Il tè verde, invece, è sottoposto a temperature di appassimento superiori rispetto a quelle del tè nero, in modo tale da impedirne la fermentazione. Grazie a questa particolare lavorazione, esso conserva un’elevata quantità di catechine, in particolare l’epigallocatechina-3-gallato (EGCG), che gli conferisce le sue svariate proprietà benefiche. Il tè verde vanta infatti un’azione preventiva nei confronti dell’invecchiamento cellulare e cutaneo, riduce il rischio di neoplasie (come quelle della prostata, del seno, della cervice e dell’intestino) e di malattie cardiovascolari e, inoltre, inibendo l’ossidazione del colesterolo, previene il processo arteriosclerotico. Questo straordinario elisir di lunga vita possiede infine un’ulteriore caratteristica che lo fa amare da tutti coloro i quali, oltre che alla propria salute, siano particolarmente attenti anche alla linea: esso produce infatti un incremento del metabolismo basale, favorendo l’aumento del consumo energetico e l’ossidazione dei grassi. Detto in parole semplici: aiuta a bruciare le calorie in eccesso.

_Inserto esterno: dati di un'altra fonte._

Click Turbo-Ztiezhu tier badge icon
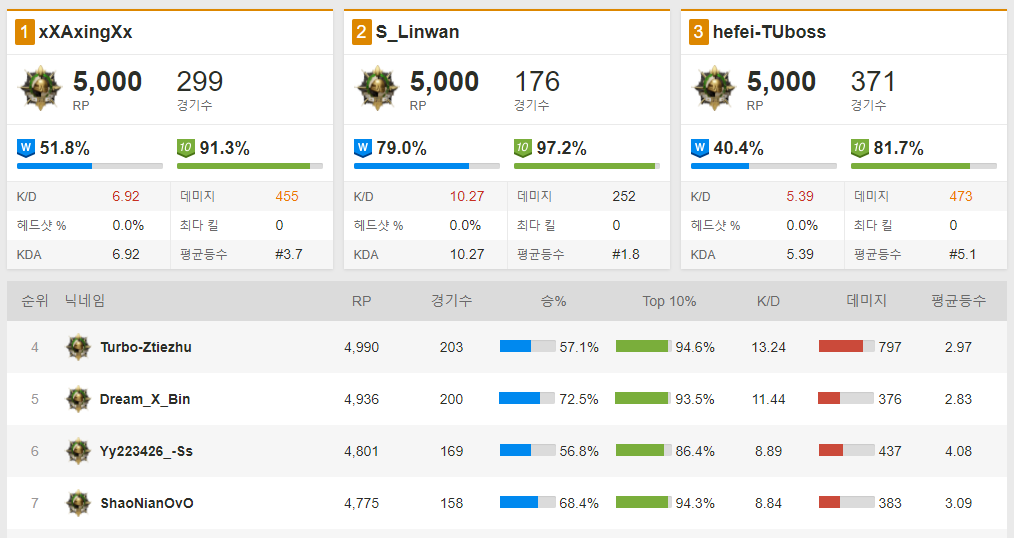1014x538 pixels. tap(78, 347)
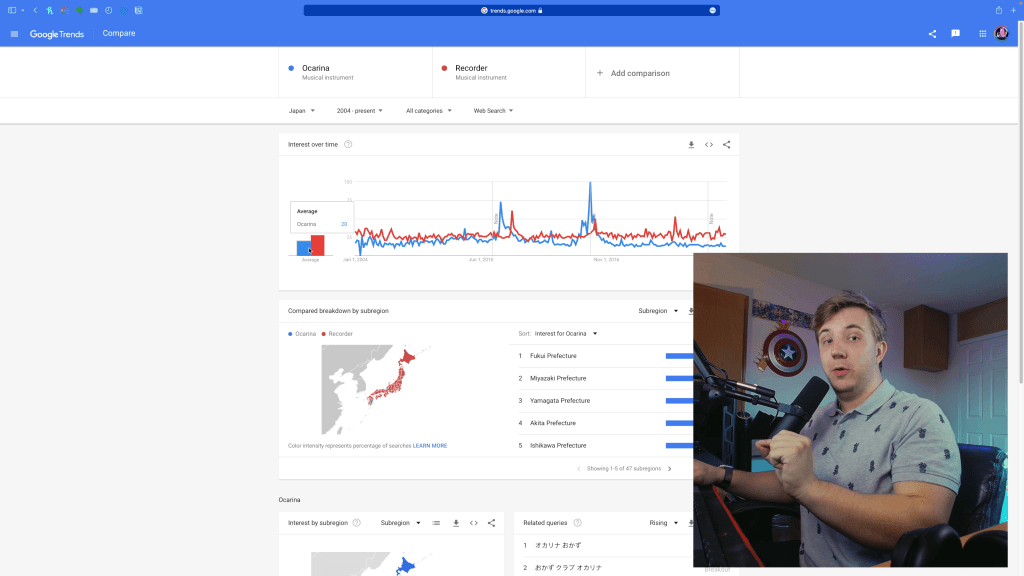Toggle list view in Ocarina Interest by subregion
Viewport: 1024px width, 576px height.
(x=436, y=523)
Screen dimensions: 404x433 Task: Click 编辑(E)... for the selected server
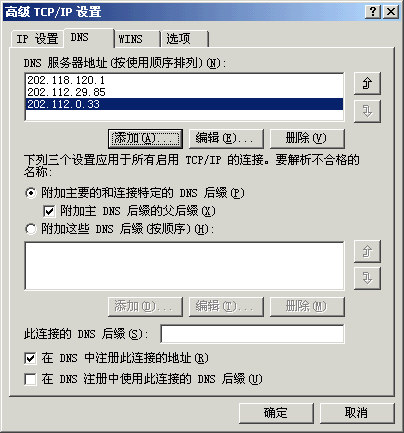[226, 139]
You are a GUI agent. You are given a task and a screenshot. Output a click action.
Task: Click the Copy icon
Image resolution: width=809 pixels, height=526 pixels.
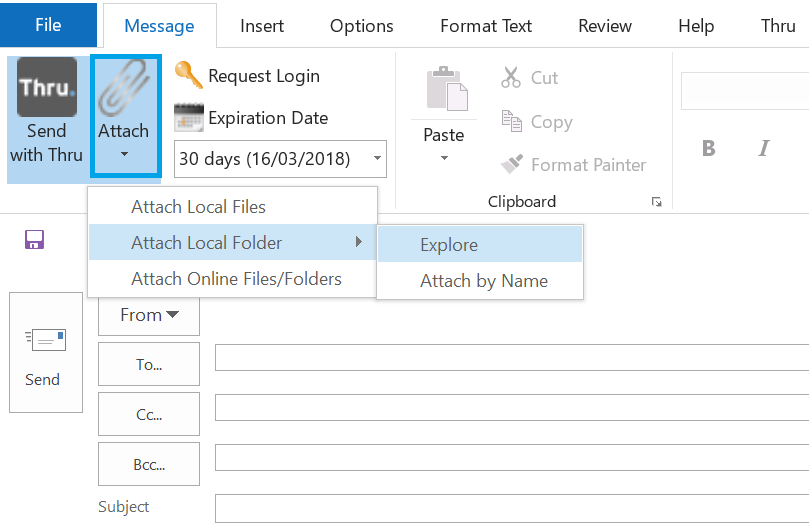tap(511, 121)
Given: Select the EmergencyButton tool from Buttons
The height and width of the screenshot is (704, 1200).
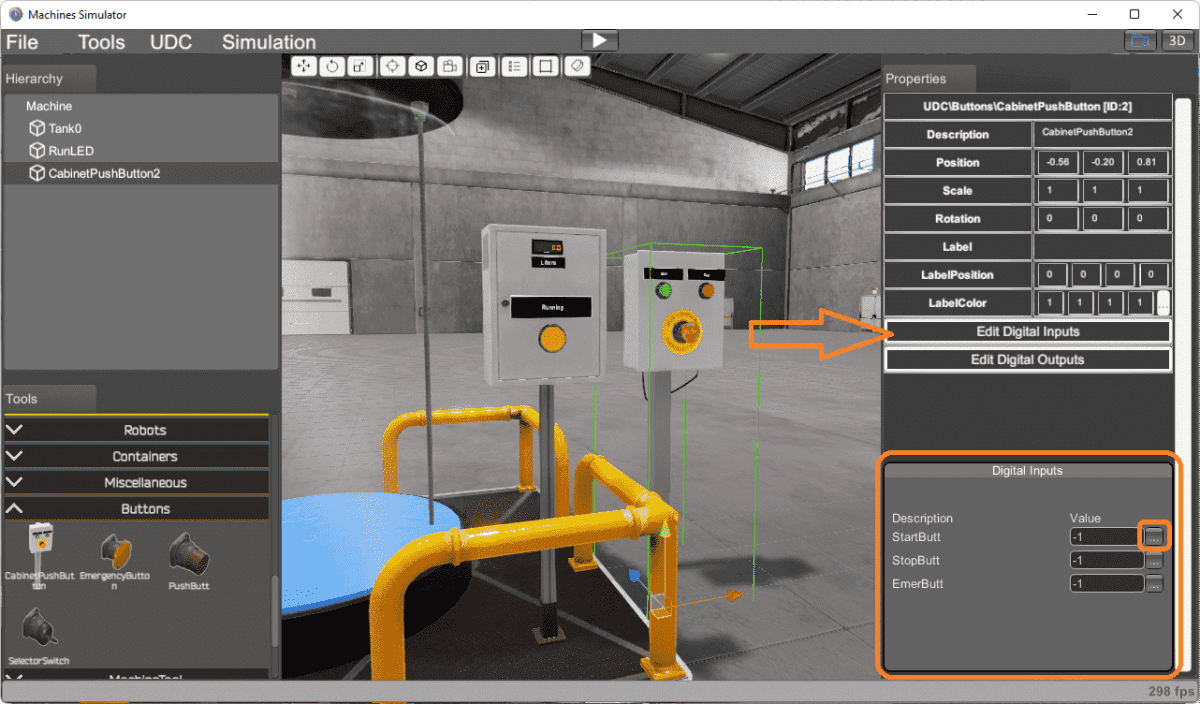Looking at the screenshot, I should coord(116,555).
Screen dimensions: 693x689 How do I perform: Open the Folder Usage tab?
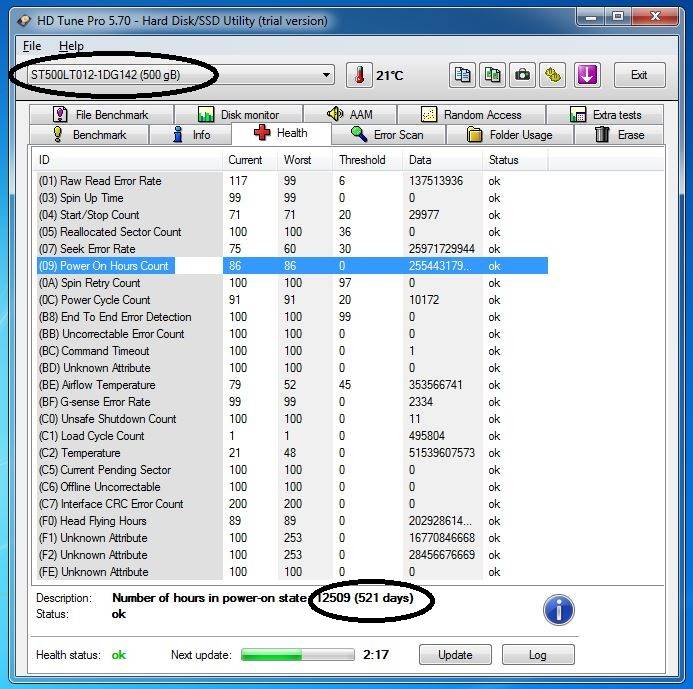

A seconda della zona di coltivazione, esistono moltissime varietà di tè verde ma le più caratteristiche sono sostanzialmente le seguenti:

Gyokuro.
Questa è sicuramente una delle varianti di tè giapponese più pregiate al mondo, caratterizzata dal colore intenso e dal sapore dolce conferitigli dalla particolare tecnica di coltivazione alla quale sono sottoposte le piante. Pochi giorni prima della raccolta, le piantagioni vengono infatti coperte da teli che, riducendo la luce assorbita dall’arbusto, inducono in esso la produzione di una maggiore quantità di clorofilla. Decisamente un tè per le grandi occasioni.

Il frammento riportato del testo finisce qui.